## DATA FOR ANALYSIS

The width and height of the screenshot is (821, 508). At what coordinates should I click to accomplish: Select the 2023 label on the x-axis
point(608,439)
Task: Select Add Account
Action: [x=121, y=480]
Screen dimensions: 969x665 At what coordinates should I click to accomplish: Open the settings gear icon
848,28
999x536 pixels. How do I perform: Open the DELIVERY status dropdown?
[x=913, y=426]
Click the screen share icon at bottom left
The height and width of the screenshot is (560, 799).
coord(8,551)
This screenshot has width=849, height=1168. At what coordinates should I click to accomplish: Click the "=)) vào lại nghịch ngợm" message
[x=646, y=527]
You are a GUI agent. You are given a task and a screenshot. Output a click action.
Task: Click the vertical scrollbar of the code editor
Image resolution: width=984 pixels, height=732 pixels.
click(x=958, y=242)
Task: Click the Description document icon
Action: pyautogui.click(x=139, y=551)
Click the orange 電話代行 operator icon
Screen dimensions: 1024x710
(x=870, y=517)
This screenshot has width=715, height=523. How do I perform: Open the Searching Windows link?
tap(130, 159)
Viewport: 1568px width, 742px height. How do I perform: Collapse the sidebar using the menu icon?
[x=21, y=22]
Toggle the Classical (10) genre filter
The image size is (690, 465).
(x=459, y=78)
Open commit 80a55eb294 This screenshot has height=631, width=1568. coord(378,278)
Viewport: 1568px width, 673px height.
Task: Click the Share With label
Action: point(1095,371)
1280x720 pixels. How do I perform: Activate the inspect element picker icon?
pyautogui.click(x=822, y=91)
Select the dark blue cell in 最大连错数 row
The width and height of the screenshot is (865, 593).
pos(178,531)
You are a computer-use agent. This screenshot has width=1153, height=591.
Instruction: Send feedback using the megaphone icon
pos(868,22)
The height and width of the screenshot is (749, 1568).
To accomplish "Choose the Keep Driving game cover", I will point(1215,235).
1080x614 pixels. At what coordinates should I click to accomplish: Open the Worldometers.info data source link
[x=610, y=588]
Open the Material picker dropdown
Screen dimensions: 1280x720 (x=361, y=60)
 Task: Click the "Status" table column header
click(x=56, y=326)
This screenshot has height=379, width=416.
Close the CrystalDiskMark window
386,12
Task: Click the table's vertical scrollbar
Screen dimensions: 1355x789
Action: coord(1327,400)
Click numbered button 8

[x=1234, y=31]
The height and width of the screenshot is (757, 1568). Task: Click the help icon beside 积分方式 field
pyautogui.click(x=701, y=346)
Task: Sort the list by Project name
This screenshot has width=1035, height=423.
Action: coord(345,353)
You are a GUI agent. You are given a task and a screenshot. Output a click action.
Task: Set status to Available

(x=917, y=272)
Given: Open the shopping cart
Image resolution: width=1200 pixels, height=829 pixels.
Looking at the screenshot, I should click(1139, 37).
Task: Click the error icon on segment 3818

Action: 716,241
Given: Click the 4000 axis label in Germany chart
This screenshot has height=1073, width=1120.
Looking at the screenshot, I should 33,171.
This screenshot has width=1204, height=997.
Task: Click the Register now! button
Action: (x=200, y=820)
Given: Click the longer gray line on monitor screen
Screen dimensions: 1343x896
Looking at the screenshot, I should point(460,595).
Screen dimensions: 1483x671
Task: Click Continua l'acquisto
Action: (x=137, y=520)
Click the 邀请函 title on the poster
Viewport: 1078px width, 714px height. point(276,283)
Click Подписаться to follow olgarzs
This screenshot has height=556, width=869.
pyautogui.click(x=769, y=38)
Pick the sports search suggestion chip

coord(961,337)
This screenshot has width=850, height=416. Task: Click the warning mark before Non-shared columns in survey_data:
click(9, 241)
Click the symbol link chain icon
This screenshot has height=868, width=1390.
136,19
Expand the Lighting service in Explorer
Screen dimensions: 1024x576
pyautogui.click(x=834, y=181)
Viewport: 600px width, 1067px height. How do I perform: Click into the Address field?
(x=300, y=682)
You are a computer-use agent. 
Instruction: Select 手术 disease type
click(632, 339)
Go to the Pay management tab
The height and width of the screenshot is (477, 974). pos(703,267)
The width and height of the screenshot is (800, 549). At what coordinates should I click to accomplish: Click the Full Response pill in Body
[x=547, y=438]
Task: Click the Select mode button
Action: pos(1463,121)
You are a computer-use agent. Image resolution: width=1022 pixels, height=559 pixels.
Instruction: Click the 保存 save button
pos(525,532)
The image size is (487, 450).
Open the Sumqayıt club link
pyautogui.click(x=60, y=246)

## YOUR TASK
Search the records for the word "agent". Copy each line where it appears.

## WRITTEN REPLY
You are a GUI agent. You are given a task and a screenshot. Output a click action.
You are a computer-use agent. This screenshot has width=1153, height=591.
You are a GUI agent. You are given a task and a screenshot. Output a click action.
You are a computer-use agent. 
You are a computer-use agent. Image resolution: width=1022 pixels, height=559 pixels.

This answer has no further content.